Абдоминальное УЗИ — доступный и неинвазивный метод топической диагностики инсулиномы. При ультразвуковом исследовании опухоль имеет округлую или овальную форму, четкие контуры и гипоэхогенную гетеро- или гомогенную акустическую структуру. С помощью данного метода можно также оценить степень васкуляризации новообразования и наличие метастазов в региональных лимфатических узлах и печени. Чувствительность УЗИ во многом зависит от размера опухоли, локализации, степени развития подкожной жировой клетчатки.
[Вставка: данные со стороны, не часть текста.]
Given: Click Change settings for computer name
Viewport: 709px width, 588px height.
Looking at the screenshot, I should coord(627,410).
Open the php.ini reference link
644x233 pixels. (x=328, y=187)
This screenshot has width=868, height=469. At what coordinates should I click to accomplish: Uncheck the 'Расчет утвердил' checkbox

Кроме того, большое значение имеет опыт и уровень квалификации специалиста, проводящего исследование.
МРТ органов брюшной полости — неинвазивный метод визуализации инсулиномы, не обладающий лучевой нагрузкой, в отличие от КТ. По данным литературы, чувствительность МРТ в диагностике инсулиномы составляет более 90%. На Т1-взвешенных изображениях опухоль обычно гипоинтенсивная, округлой или овальной формы с четкими контурами. На Т2-взвешенных изображениях инсулинома имеет гиперинтенсивный сигнал. Небольшие опухоли (менее 2 см в диаметре) гиперинтенсивные и гомогенные в артериальную фазу, при этом в образованиях большего размера может визуализироваться некротический или кистозный компонент с наличием гиперваскулярной короны.
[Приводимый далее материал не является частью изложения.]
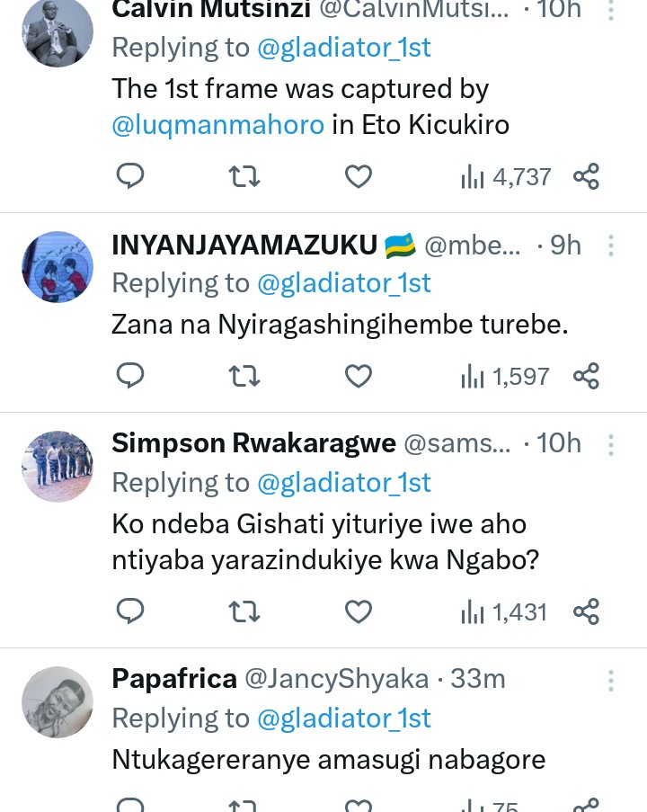Share the INYANJAYAMAZUKU tweet
647x812 pixels.
(x=586, y=376)
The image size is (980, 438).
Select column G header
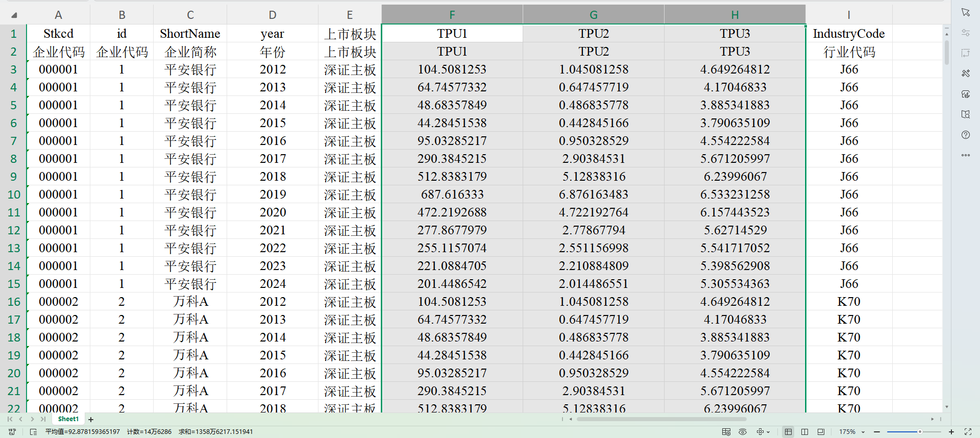[x=593, y=15]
Мультиспиральная компьютерная томография (МСКТ) с внутривенным контрастированием позволяет выявить большинство инсулином, а также оценить расположение опухоли по отношению к другим органам и наличие метастазов. Чаще всего инсулиномы визуализируются как небольшие (0,5–2 см) гиподенсные образования с четкими контурами, с высоким захватом контраста в артериальную и венозную фазы и гиперваскулярные на постконтрастных изображениях [10]. Чувствительность МСКТ в диагностике инсулиномы составляет более 80%. При использовании двухэнергетической МСКТ показатель увеличивается до 95,7% [11].
Поскольку диаметр образования зачастую может не превышать 1 см, отрицательный результат методов визуализации 1-го ряда не исключает наличие опухоли. В таких случаях диагностический поиск продолжается с применением методов 2-го ряда, к которым можно отнести эндосонографию панкреатобилиарной зоны (ПБЗ) и сцинтиграфию с туморотропными радиофармпрепаратами (аналоги соматостатина, меченные радиоактивной меткой) в режиме «все тело».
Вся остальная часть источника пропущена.